I'm not well versed in this (type of) codebase. I rarely think about this low level socket stuff. I had an LLM hold my hand through the process of generating detailed logs, reproductions. I got very far with very little knowledge, which is a dangerous thing ;)

It's suggesting:

  public _read(size: number): void {
    if (this.socketState === 'passthrough') {
      return
    }

    super._read(size)
  }

and then removing the '_handle' aliasing. It suggests that the repeated _read is the source of the event listener oversubscription, and removing _handle stops the "2 owners of a single handle" issue.

This seems to work well. I'm happy to submit a PR, but I wanted to socialize it first, and also make sure it works well for us in production for a bit. Reproducing in an isolated repo has been very hard: I was successful exactly 2 times (out of hundreds of attempts) using the real dd-trace. Trying to simulate its behavior with an identical http.agent did not work. (But of course in our production apps, this happens dozens of times per CI run... 😬)

[jbinto]

Update: I have narrowed the root cause of this down to Happy Eyeballs. @mswjs/interceptors does not handle the case where the socket is switched out after the 250ms timeout, and attempts to act on an already-closed socket.

I have a repo that is fully reproducible with logs to prove this is the case. I'll update with more detail soon, and provide a PR fix.

[jbinto]

Related: nodejs/node#54359

[jbinto]

Please take a look at https://github.com/jbinto/msw-interceptors-einval-repro. I made a nice tidy reproduction case, optionally using Docker to simulate the 250ms network delay needed to trigger it.

This is a fork of @mswjs/interceptors and is an attempt to explain/solve #753.

• Diff from origin (v0.39.8 tag)

tl;dr In a mixed IPv4/IPv6 environment, under "high" latency (>250ms), Node's Happy Eyeballs implementation swaps out an IPv6 for an IPv4 socket (or vice versa). msw's MockHttpSocket passthrough() implementation holds on to a _handle for the original socket and does not see this "switcheroo". When the old, already-destroyed socket is acted upon, we get errors like EINVAL (when reading) or ECANCELED (when writing to a TLSSocket).

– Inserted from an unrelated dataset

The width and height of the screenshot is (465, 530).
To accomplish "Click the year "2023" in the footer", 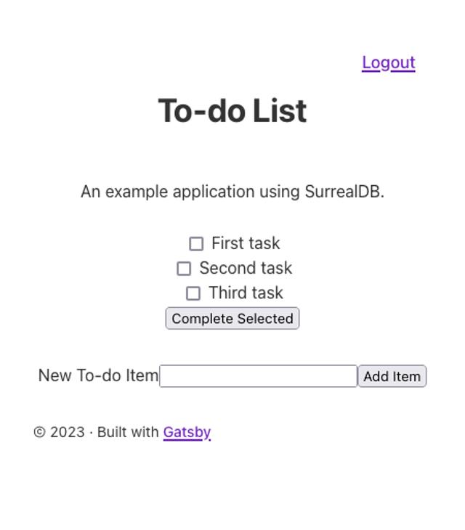I will click(68, 432).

There are numerous ways to fix this, but I'm still trying to figure out how to balance this vs #706. Right now, I'm suppressing _read, which is enough to stop the EINVAL errors, but I think that's a bit of a hack and not really sufficient.

• Example reproduction log
• Example "fixed but hacky" log

I'm wrapping up for the weekend, and I never got to a PR or figured out what the solution should be. While my fix addresses my issue, these tests make it clear that just patching _read won't be enough. I think we'd either have to track the "socket swap" event and update _handle, or reconsider the _handle shadowing introduced in #706 and see if there's another way to solve that emitter leak. But hopefully this gives something for us to stew on over the next few days.